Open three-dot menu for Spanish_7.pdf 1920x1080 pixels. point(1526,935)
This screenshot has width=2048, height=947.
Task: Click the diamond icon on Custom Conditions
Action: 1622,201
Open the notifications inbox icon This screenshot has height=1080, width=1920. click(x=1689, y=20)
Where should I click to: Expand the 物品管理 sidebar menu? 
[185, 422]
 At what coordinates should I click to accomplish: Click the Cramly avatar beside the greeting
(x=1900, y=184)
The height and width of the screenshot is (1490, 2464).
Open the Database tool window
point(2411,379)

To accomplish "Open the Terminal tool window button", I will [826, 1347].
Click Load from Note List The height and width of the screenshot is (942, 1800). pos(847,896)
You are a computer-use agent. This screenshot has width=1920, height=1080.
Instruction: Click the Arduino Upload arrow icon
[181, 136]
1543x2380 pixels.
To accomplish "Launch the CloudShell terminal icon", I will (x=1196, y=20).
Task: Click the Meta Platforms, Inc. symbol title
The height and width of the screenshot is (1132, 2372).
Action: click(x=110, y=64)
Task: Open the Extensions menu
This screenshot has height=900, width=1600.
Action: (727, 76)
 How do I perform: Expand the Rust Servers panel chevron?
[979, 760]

What the task asks - A single number is the whole answer: the count of lines above that hold "will".

Expected answer - 2